20 En mars 2010, le fonctionnaire a rapporté par écrit une conversation que son ex-épouse avait eue avec sa propre mère. Dans le document, il faisait état de la conduite contraire à l’éthique de son ex-épouse et de sa crainte qu’elle ne se serve de son poste pour enquêter sur les membres de sa famille (pièce 2, onglet 4). Mme Evans a semblé comprendre et a dit au fonctionnaire qu’elle se pencherait sur la question. Le 19 mars 2010, le fonctionnaire a de nouveau rencontré Mme Evans, après quoi il n’a plus entendu parler de cette affaire avant septembre 2010.

21 En septembre 2010, le fonctionnaire a reçu un avis de Mme Young le convoquant à une entrevue le 22 septembre 2010, dans le cadre de l’enquête sur ses consultations non autorisées de dossiers de clients. À ce moment-là, il a pris connaissance de la nature de l’enquête relative à ces consultations. Après avoir expliqué la nature de ses consultations du dossier de sa nièce, il a cru que les questions étaient terminées. Puis il a été prié d’expliquer la nature des liens qui l’unissaient aux quatre autres personnes dont les dossiers avaient été consultés. L’enquêteur lui a montré le Code et lui a demandé s’il l’avait déjà vu. Ce n’était pas le cas.

22 Le lendemain, après la rencontre avec l’enquêteur, le fonctionnaire a avisé Mme Young et un autre membre de l’équipe de direction qu’il avait rencontré l’enquêteur. Il a quitté la réunion en croyant qu’il avait leur appui, puisqu’ils lui avaient dit que tout se passerait bien. Il redoutait l’impression qu’auraient les gens de la collectivité s’ils apprenaient qu’il avait fait l’objet d’une enquête pour inconduite. Il se demandait encore comment l’employeur avait réagi aux allégations qu’il avait portées contre son ex-épouse.

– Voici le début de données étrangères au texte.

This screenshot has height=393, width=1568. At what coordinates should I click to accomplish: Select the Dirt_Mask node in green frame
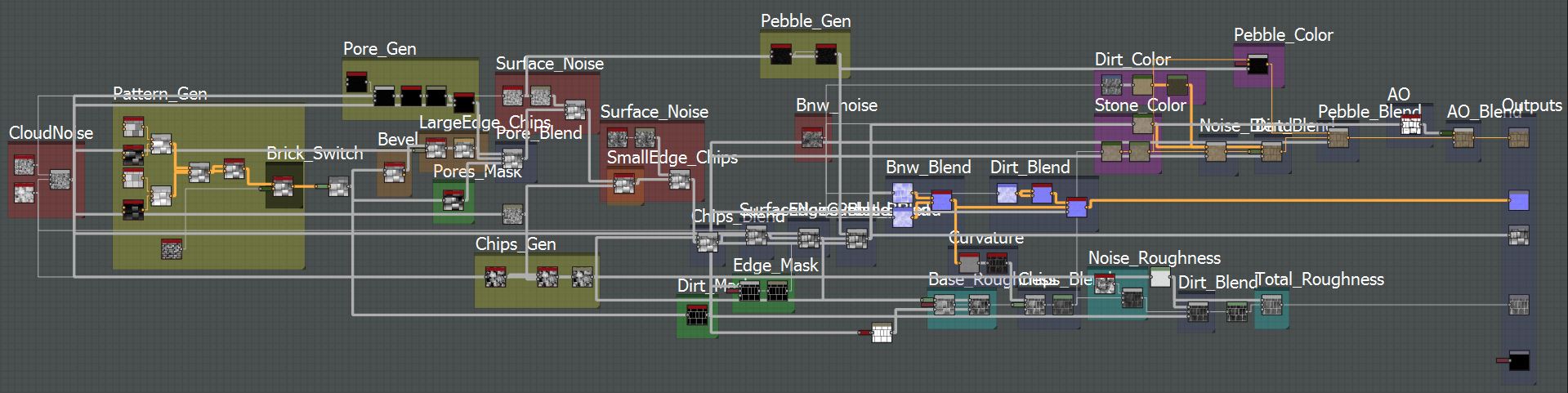click(x=696, y=315)
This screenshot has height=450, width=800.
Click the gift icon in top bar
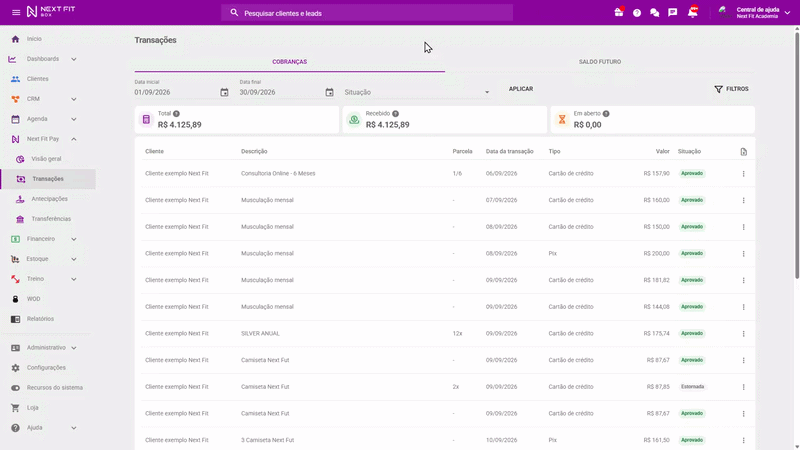pyautogui.click(x=618, y=12)
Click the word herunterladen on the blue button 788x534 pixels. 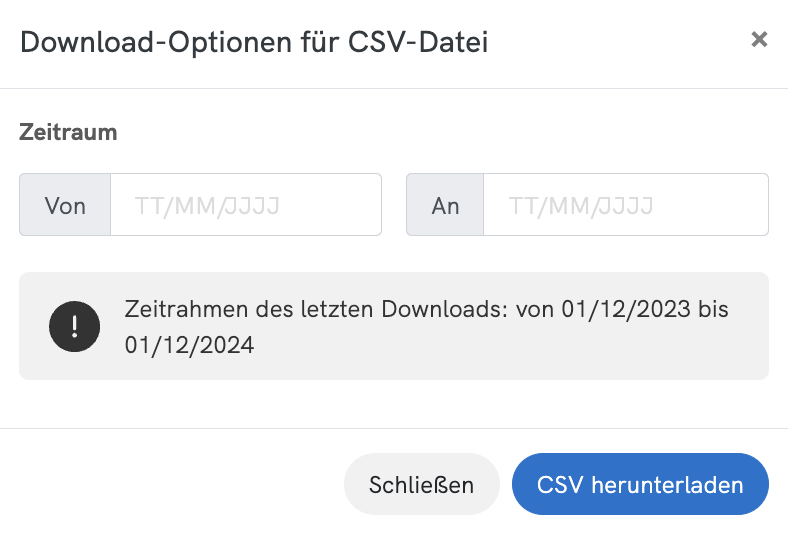pyautogui.click(x=668, y=485)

23 Le fonctionnaire a déclaré qu’il ignorait l’existence du Code auparavant. Au bureau de Corner Brook, les réunions du personnel étaient rares et épisodiques. Selon lui, il n’a jamais été question du Code dans le cadre de ses réunions. Quant aux lignes directrices, il les a vues pour la première fois la veille de son témoignage à l’audience. Il supprimait régulièrement les courriels de ce genre sans les lire. S’ils étaient importants, son chef d’équipe effectuait un suivi auprès de lui. La plupart des réunions du personnel auxquelles le fonctionnaire avait assisté concernaient des mesures ou des directives de l’administration centrale de l’employeur, comme l’adoption d’un nouveau programme, et non les politiques de l’employeur.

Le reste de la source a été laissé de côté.